## SET PROBLEM
How many lines in the records below contain the string "height"? Case matters; reply with the number alone.

## INFORMATION SUPPLIED

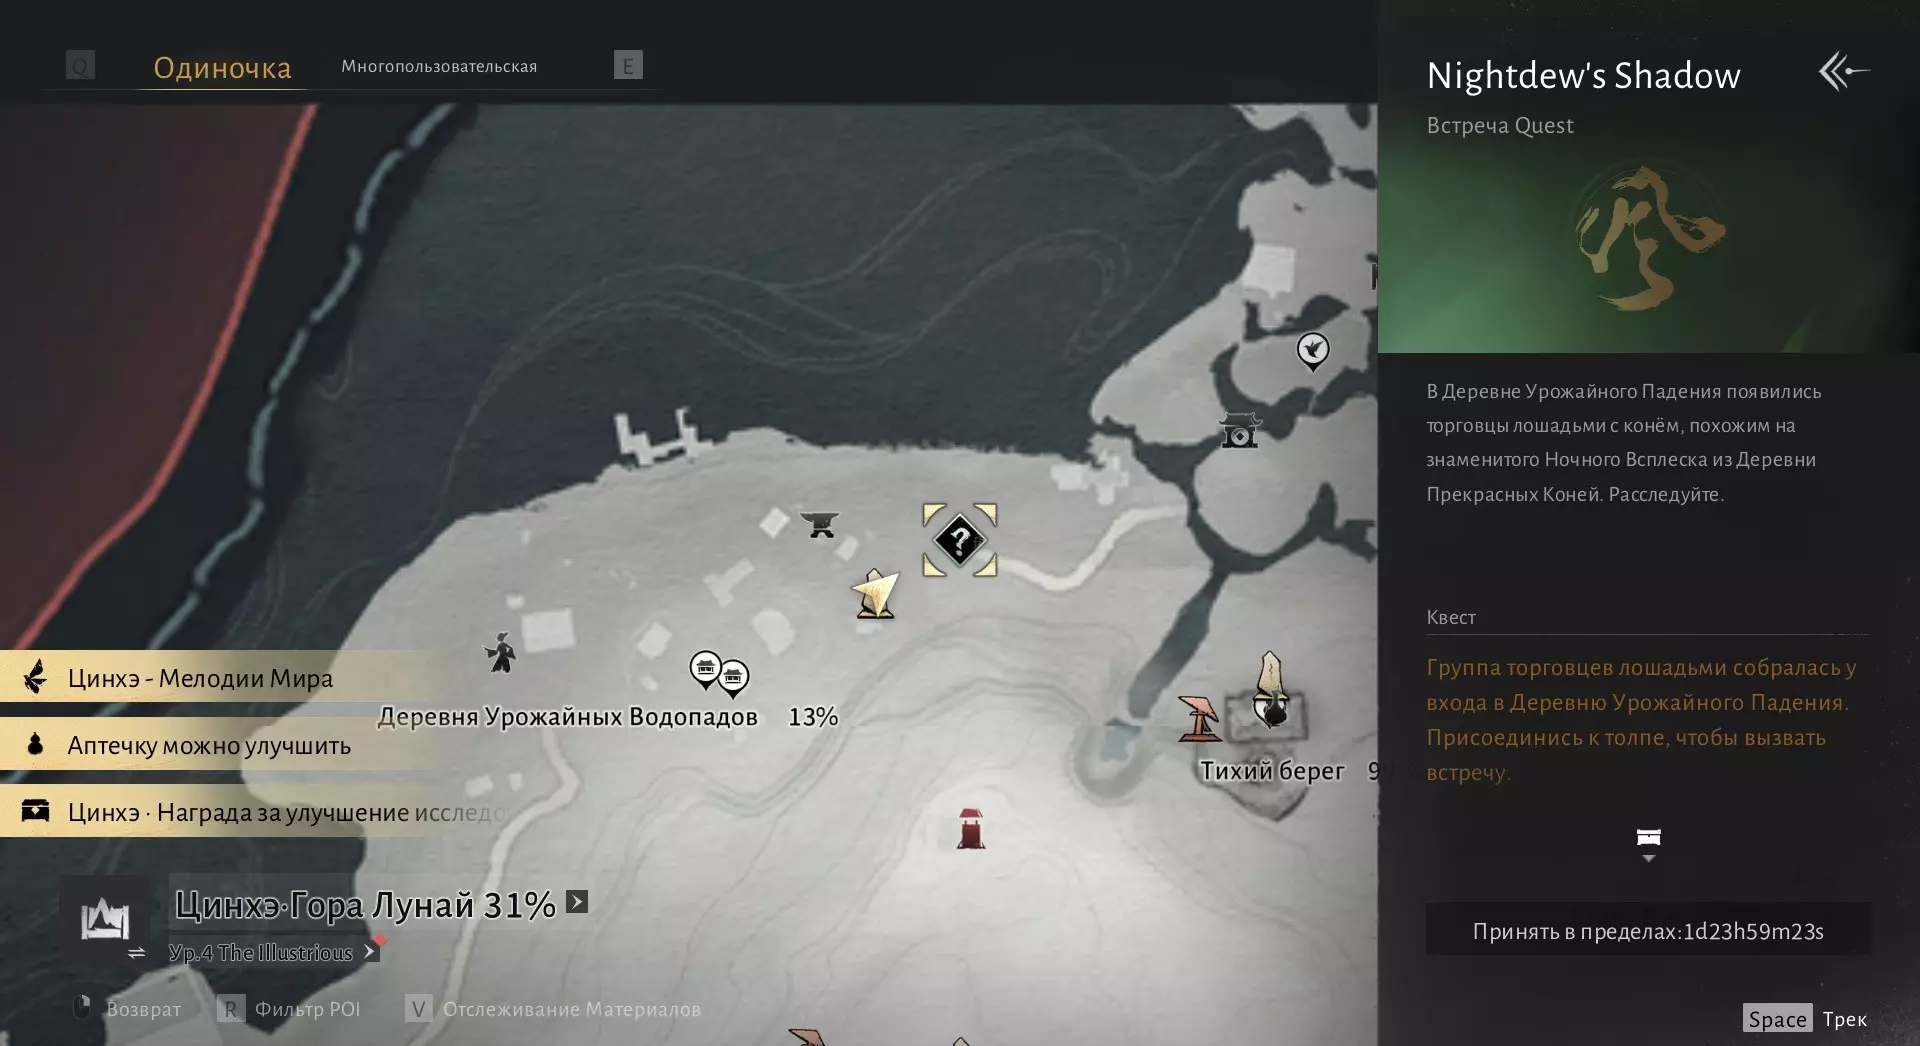Click the red shrine marker on map
Image resolution: width=1920 pixels, height=1046 pixels.
point(970,829)
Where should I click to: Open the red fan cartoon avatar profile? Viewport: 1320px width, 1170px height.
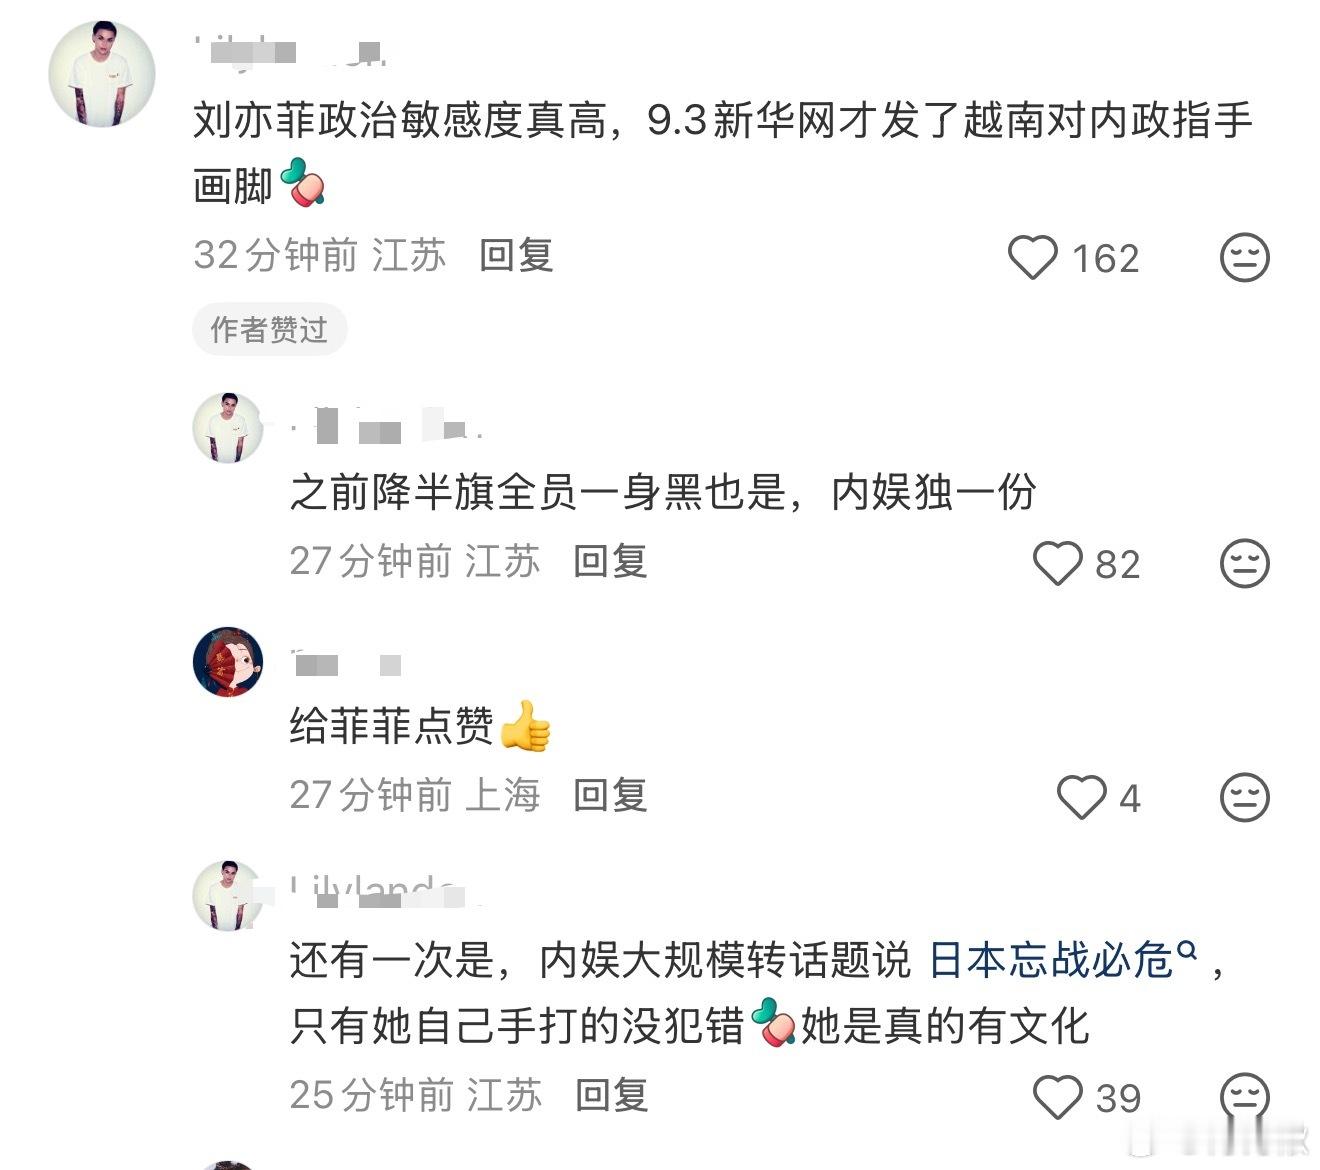coord(228,662)
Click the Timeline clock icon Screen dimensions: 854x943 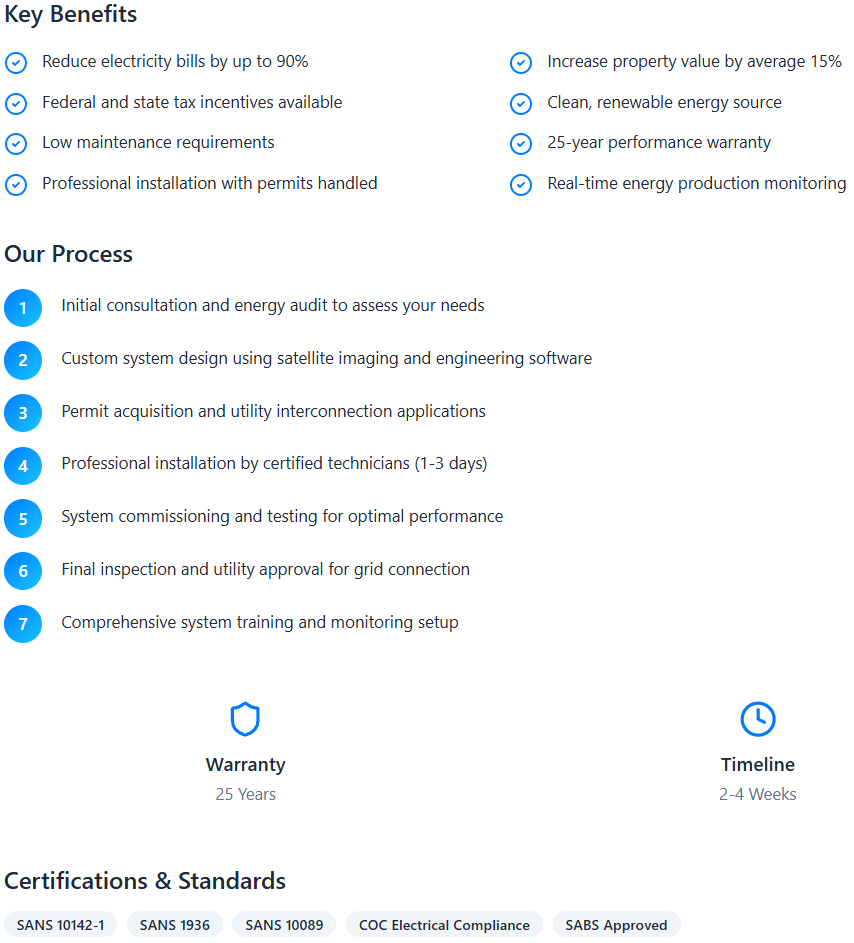pyautogui.click(x=758, y=719)
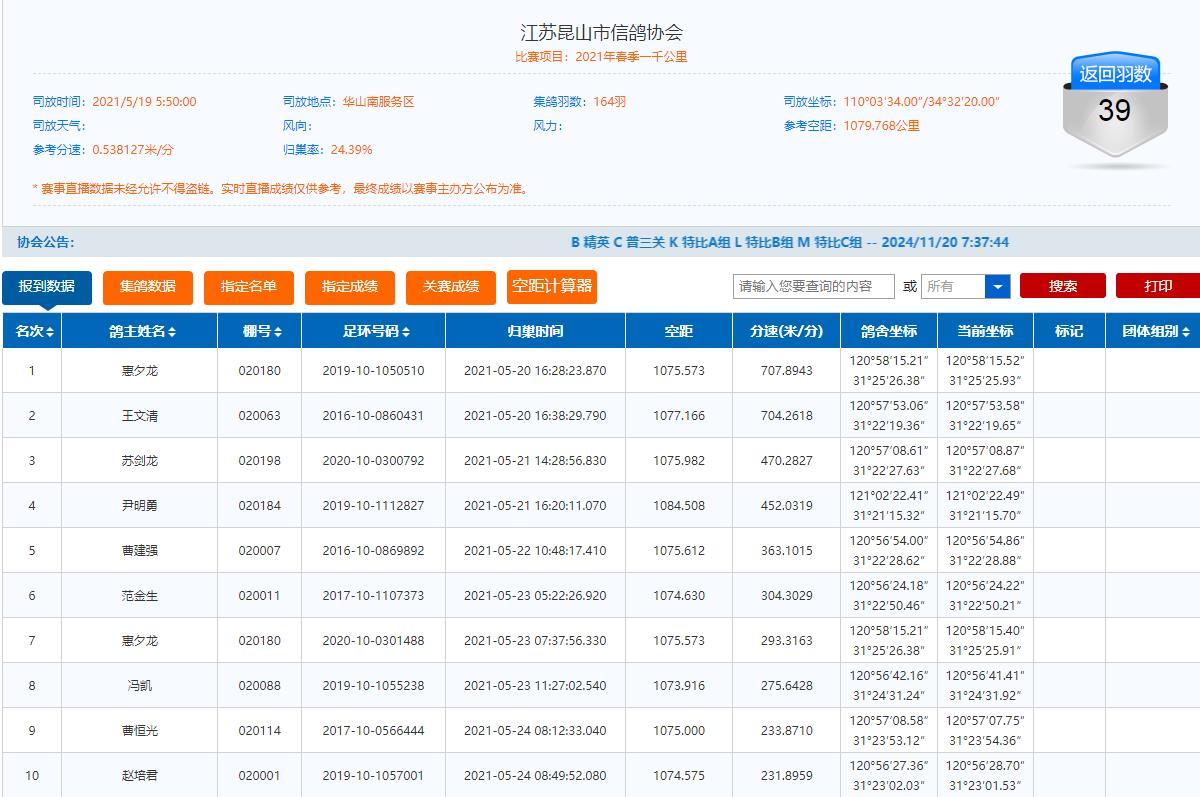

## WRITTEN REPLY
2